Be ready for dark SA, expert warns

2015-03-02 00:00

UNDER threat of a two-week national blackout should Eskom’s fragile ­electricity grid fail, a disaster management expert has warned South Africans to prepare for the worst.

The Witness recently revealed that the City of Msunduzi had no contingency plan should the country go dark.

Should the grid collapse, Eskom would be forced to initiate a “dark start” and would need two weeks to restore power to the country.

Disaster management specialist ­Adrian Barnes said that the reality of the current power crisis would impact on all citizens.

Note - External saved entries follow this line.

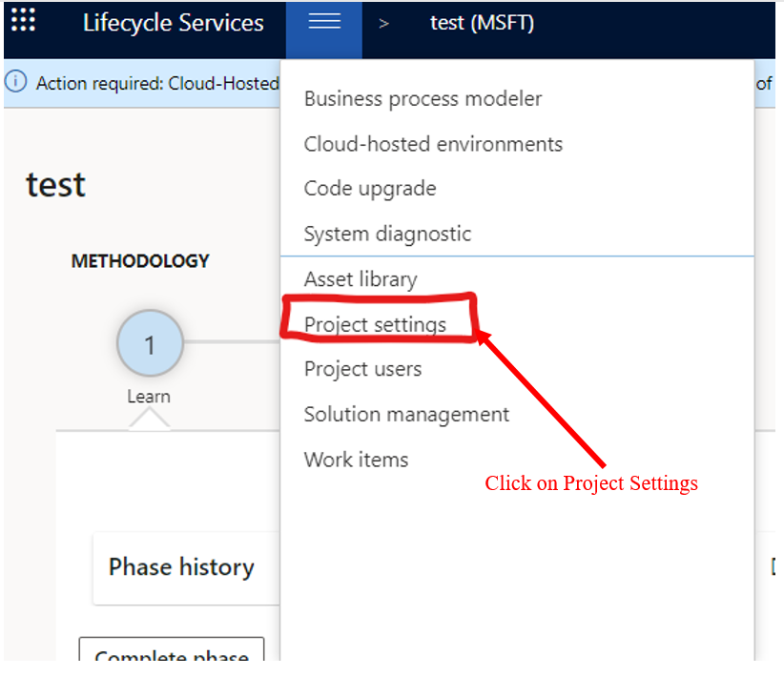Go to Cloud-hosted environments
Viewport: 784px width, 676px height.
click(433, 144)
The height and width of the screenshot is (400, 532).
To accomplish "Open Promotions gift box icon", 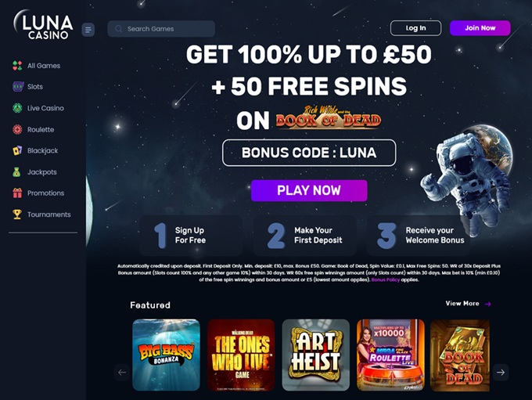I will (17, 193).
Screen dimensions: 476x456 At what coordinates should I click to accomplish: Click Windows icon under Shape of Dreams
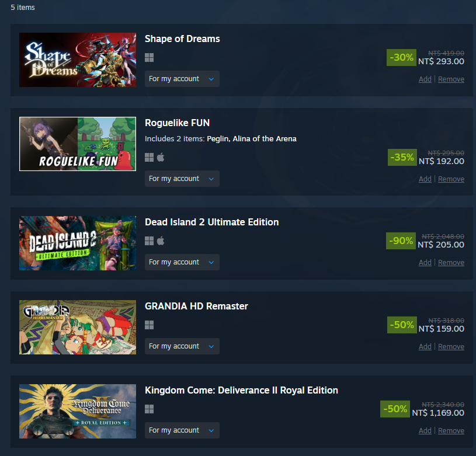149,58
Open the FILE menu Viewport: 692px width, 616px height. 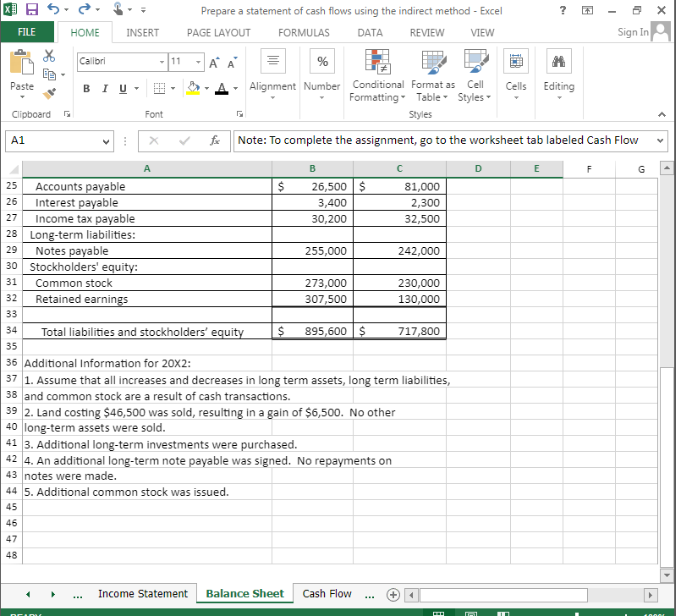coord(27,32)
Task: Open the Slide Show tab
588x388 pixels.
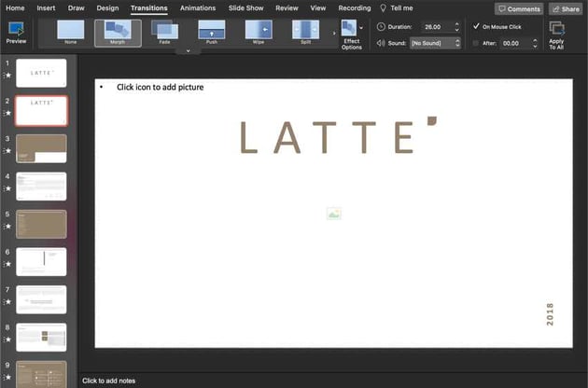Action: click(245, 7)
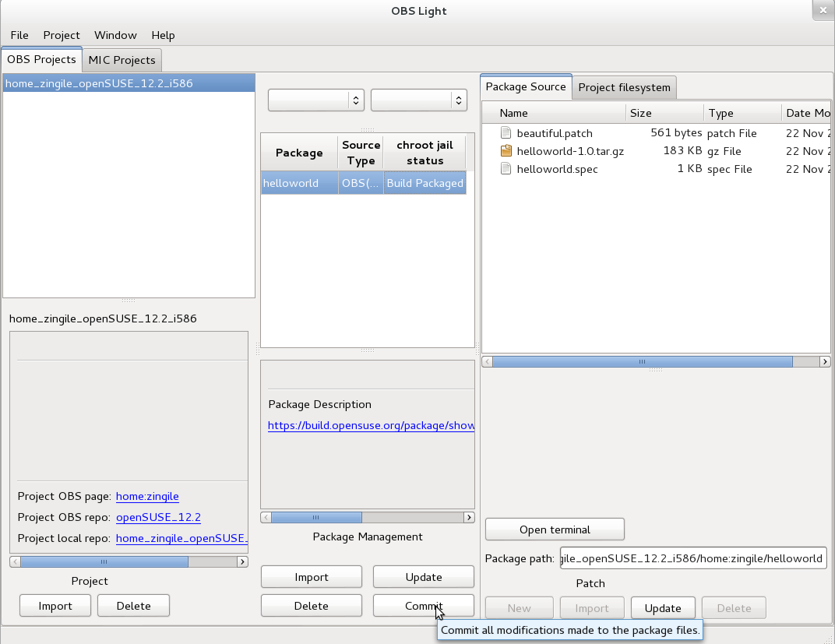Delete the selected project
Viewport: 835px width, 644px height.
click(x=133, y=605)
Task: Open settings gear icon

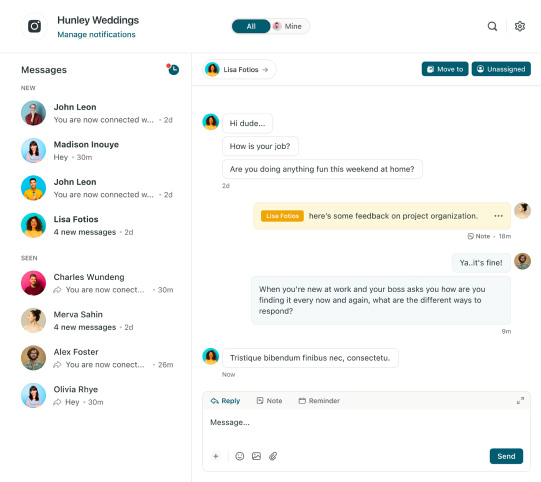Action: tap(520, 26)
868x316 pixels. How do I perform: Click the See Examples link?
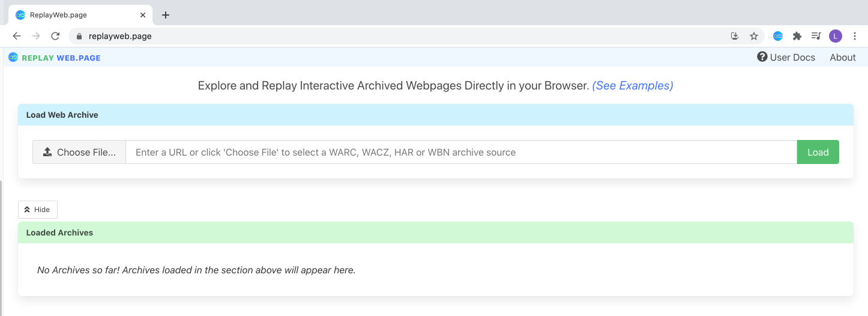coord(632,86)
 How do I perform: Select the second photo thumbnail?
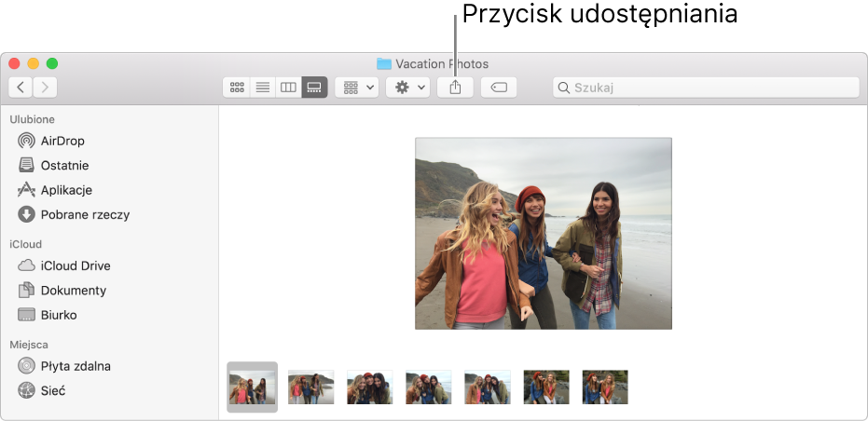coord(311,387)
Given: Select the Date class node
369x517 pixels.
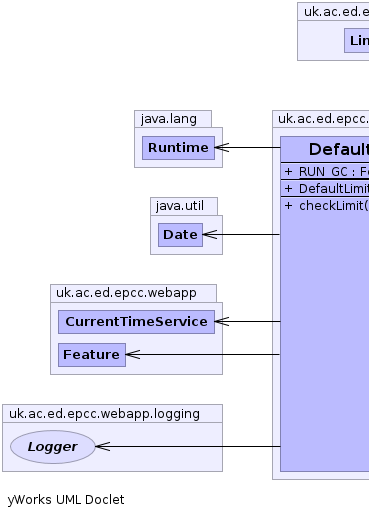Looking at the screenshot, I should (x=180, y=235).
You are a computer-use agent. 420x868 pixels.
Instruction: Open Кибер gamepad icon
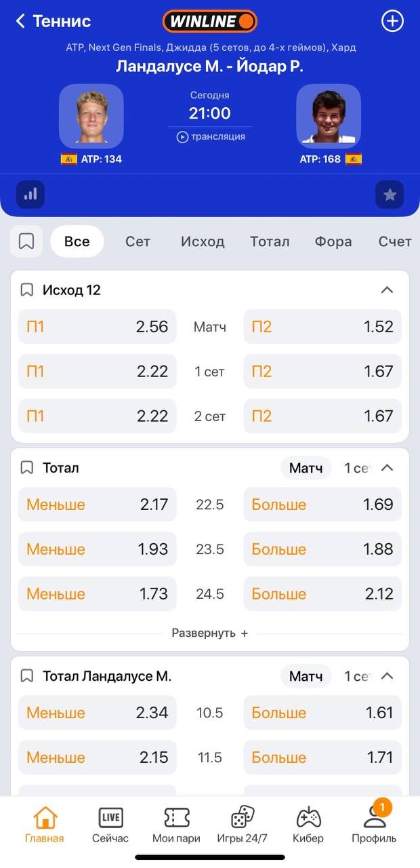[x=308, y=824]
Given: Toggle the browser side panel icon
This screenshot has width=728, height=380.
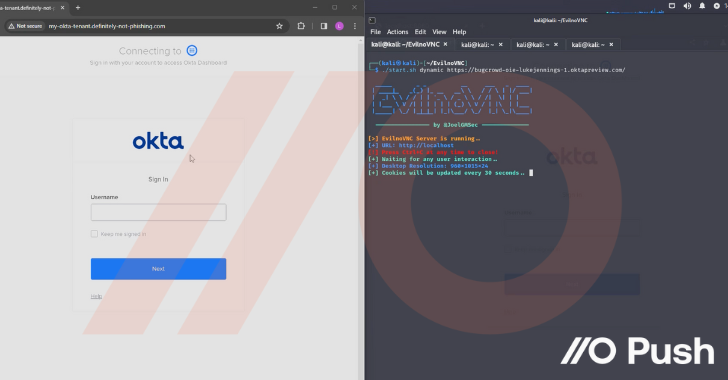Looking at the screenshot, I should click(x=324, y=26).
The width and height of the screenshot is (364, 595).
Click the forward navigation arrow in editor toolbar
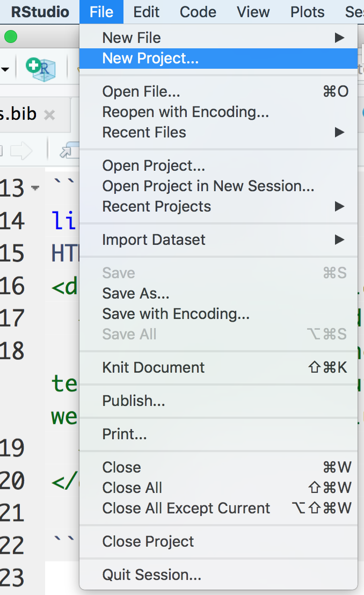(x=21, y=151)
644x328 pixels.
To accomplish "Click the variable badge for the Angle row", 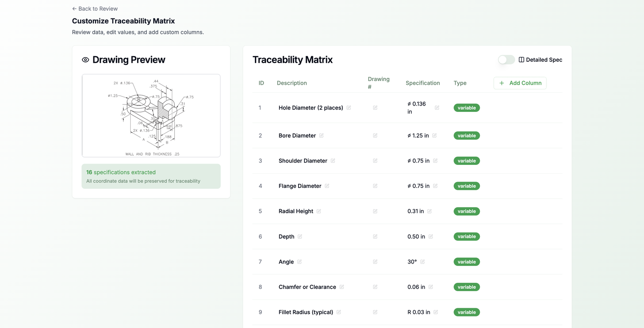I will pyautogui.click(x=466, y=261).
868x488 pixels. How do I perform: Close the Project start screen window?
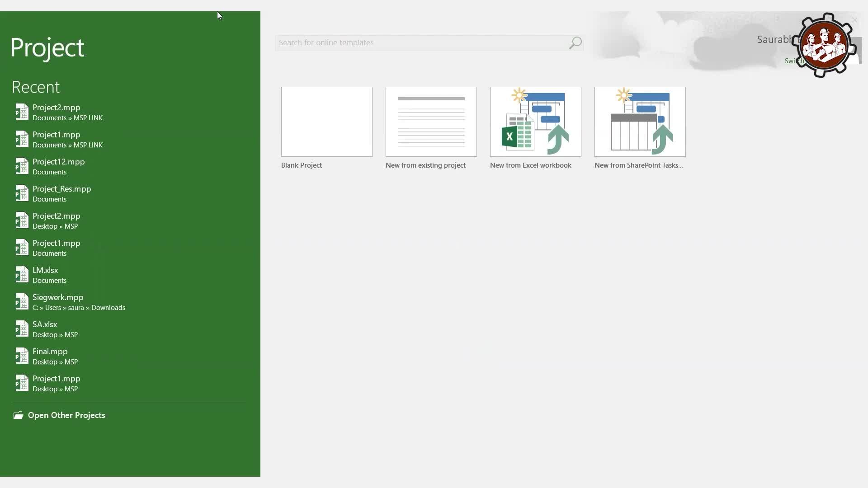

“I would recommend that people should adapt their lifestyles to the environment that we live in today, the power outages and water shortages that will follow are here to stay. Our government seems to be more reactive than proactive and while they say plans are in place, I believe they may not be in tune with our environment and we will be playing catch up for many years to come,” he said.

He said citizens would be well served to practise a self-sufficient lifestyle and lean away from an over reliance on ­Eskom.

“People should invest in natural gas and solar power where possible and ­invest in rainwater catchment tanks. ­Vegetable gardens developed in gardens would be helpful and environmentally friendly, north facing houses in colder ­regions would be advantageous,” Barnes added.

He said that in the event of a national blackout, people should be able to ­survive on stores they should build up for as long as three weeks.

“Presently South Africa is experiencing an electricity shortage. Although power outages are a direct result which seems to be receiving the most attention right now, a more serious and life threatening consequence of electricity outages over an extended period is the threat to water supply.

“Many people will keep a lot of cash available, but it is recommended that you rather have appropriate basic essentials at hand. Special attention should be ­given to the security of yourself and your family, and wise individuals would ­prepare an action plan which is discussed and rehearsed in case the electricity grid falters.”



Barnes advocates a proactive ­approach by all to avoid a possible nation-wide blackout.

Tips to curb excessive electricity use include the following:

• Switch off and unplug all non ­essential appliances.

• Switch off and unplug all chargers of any kind when not in use.

• Switch off and unplug all computers and computer screens when not in use.

• Switch off your stove at the isolator on the wall when not in use.

• Install a timer onto your geyser.

• Shorten the time of your pool pump to the minimum required. Consider reducing your present pumping time by at least three hours.

• Switch off and unplug all non-essential appliances when leaving your place of work.

• Ensure all non-essential lights are switched off when leaving your place of work.